[Geany-devel] Geany is on Github

Jiří Techet techet at xxxxx
Sat Oct 8 10:38:27 UTC 2011


On Fri, Oct 7, 2011 at 17:28, Matthew Brush <mbrush at codebrainz.ca> wrote:
> Hi all,
>
> For the tl;dr crowd: https://github.com/geany
>
> And now for the long version :)
>
> I've setup Geany as an organization on Github.com[1].  I've also setup an
> empty repository[2] for when the SVN conversion is ready to push.
>
> I will try and explain how this works because it's a little bit complicated
> at first glance.
>
> To create an Organization, you first need to create a personal account.  The
> personal account can't have the same name as the Organization.
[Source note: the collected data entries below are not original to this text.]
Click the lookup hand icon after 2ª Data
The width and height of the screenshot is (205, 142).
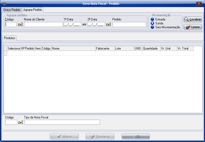coord(108,25)
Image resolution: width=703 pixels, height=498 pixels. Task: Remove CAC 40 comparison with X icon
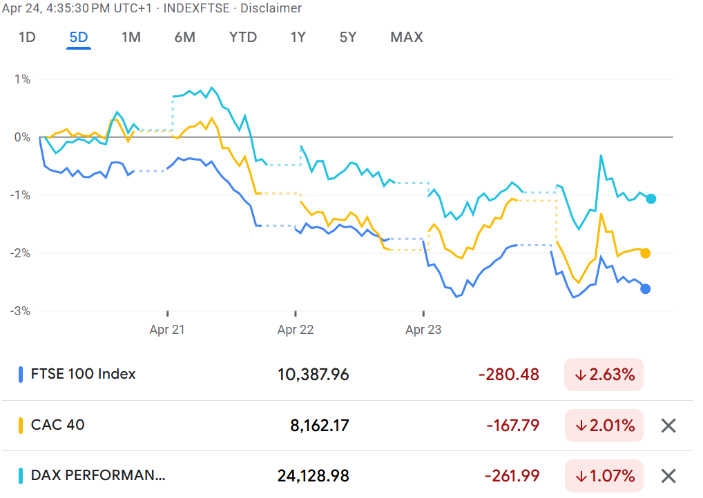[x=668, y=426]
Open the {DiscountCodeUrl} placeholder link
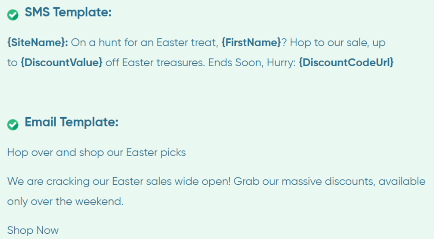The image size is (434, 239). pos(346,62)
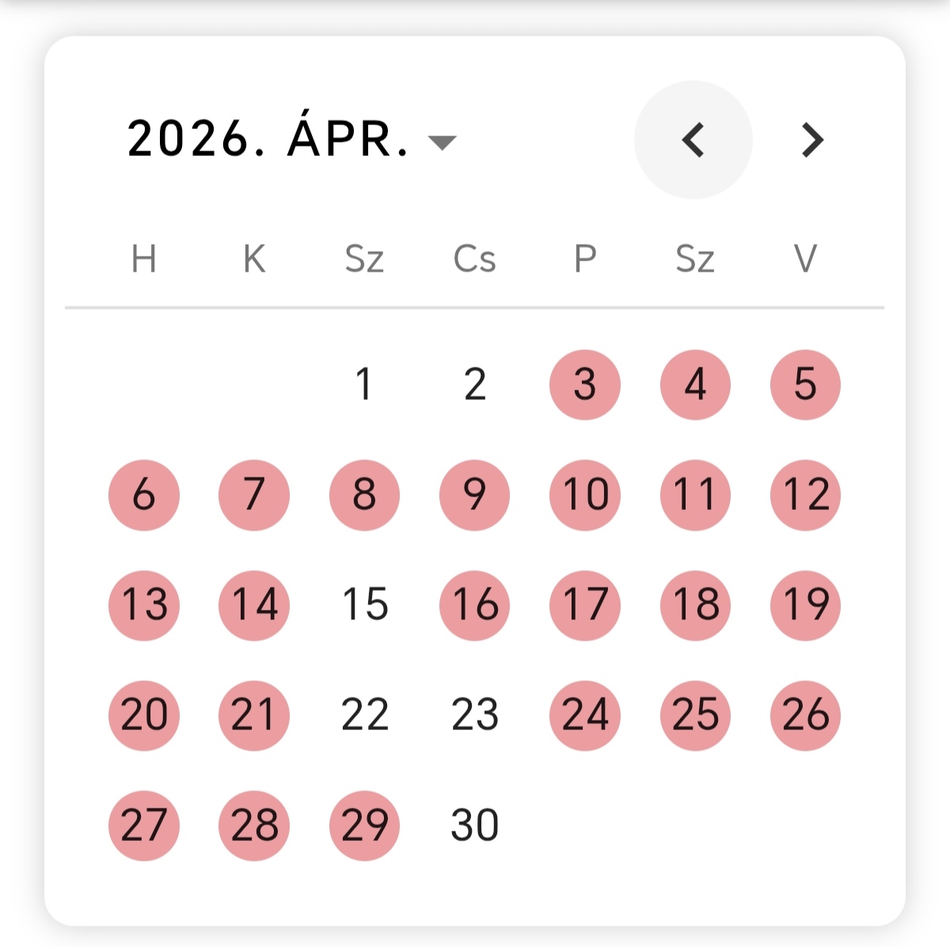Select highlighted date 16

[475, 605]
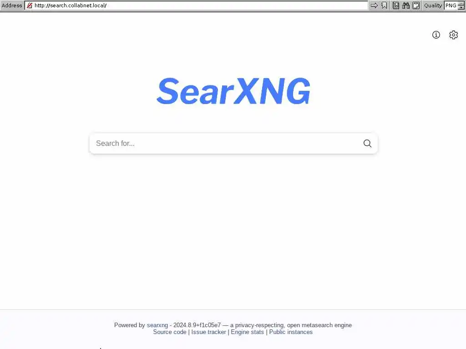The image size is (466, 349).
Task: Click the address URL field
Action: point(197,5)
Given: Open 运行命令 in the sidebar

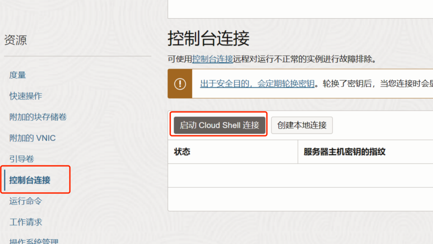Looking at the screenshot, I should click(x=26, y=201).
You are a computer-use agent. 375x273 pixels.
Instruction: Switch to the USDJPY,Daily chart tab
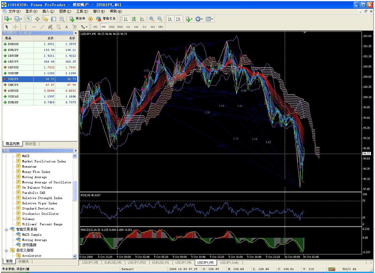click(x=229, y=263)
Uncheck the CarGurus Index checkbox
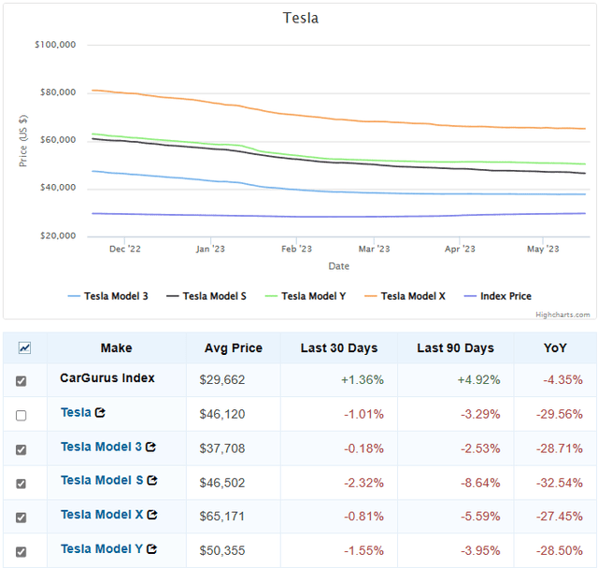Screen dimensions: 598x568 tap(21, 381)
After the
> personal account is created, you convert it into an Organization which is
> almost a separate entity but is in some ways tied to the personal account.
>
> The personal account I created to do this is called 'geanyadmin' (to avoid
> clashing with the Organization name).
>
> Once the organization is created, you can add "Owners" to it.  Owners have
> the exact same access as the 'geanyadmin' user, for example, an owner could
> theoretically sign up the Geany organization to a pay account, the Owners
> have wide-open access to everything.  Basically there's no real reason to
> ever use the 'geanyadmin' account as far as I can see, once Owners are added
> to the Organization.
>
> Just to start, because I had their Github usernames, I've added Enrico and
> Colomban as owners, as well as myself since I need access to set the stuff
> up.  Whoever else should be an Owner (Frank, Nick, etc.) just let me (or
> other Owners) know.  Read below as for why not too many people really need
> to be "Owners".
>
> Now with an Organization, and some Owners who are able to administer the
> Organization, we come to Teams.  Teams are groups of users who all have the
> same permissions on one or more repository.  Teams can be setup to have Pull
> Only, Pull and Push, and Pull, Push and Administer access.
>
> Just to give an example, we'll take the 'geany' repository which will be the
> main Geany core repository.  We could add a team for "Core Developers", this
> group of users could be the existing people with commit access to SVN.  In
> fact I've already created this team, with all 3 permissions mentioned above,
> and since I had their Github usernames, I've added Colomban and Enrico to
> this group.
>
> Now, what we could do, for example, is to create another Team called
> "Contributors" or something, and this Team could have Pull only access (even
> without being in a team, anyone can still clone/pull).  Myself, I would
> probably go into the "Contributors" Team, since I contribute a fair bit, but
> I don't have commit access.
>
> Another Team could be called "Translators", and have one of the three levels
> of access control mentioned above, and it could be for all the Geany
> repositories, since translators likely work on both Geany and Geany-Plugins.
>  Another Team could be "Newsletter Writers" or something and they could have
> perhaps Push and Pull access on the "newletters" repository only.
>
> For starting, I suggest the following Teams:
>
>  - Core Developers (Pull/Push/Admin)
>  - Core Contributors (Pull)
>  - Plugin Developers (Pull/Push)
>  - Plugin Contributors (Pull)
>  - Translators (Pull/Push? or does it go through Frank?)
>    - on both geany and plugins repositories?
>  - Newsletter Editors (Pull/Push on newsletters repo)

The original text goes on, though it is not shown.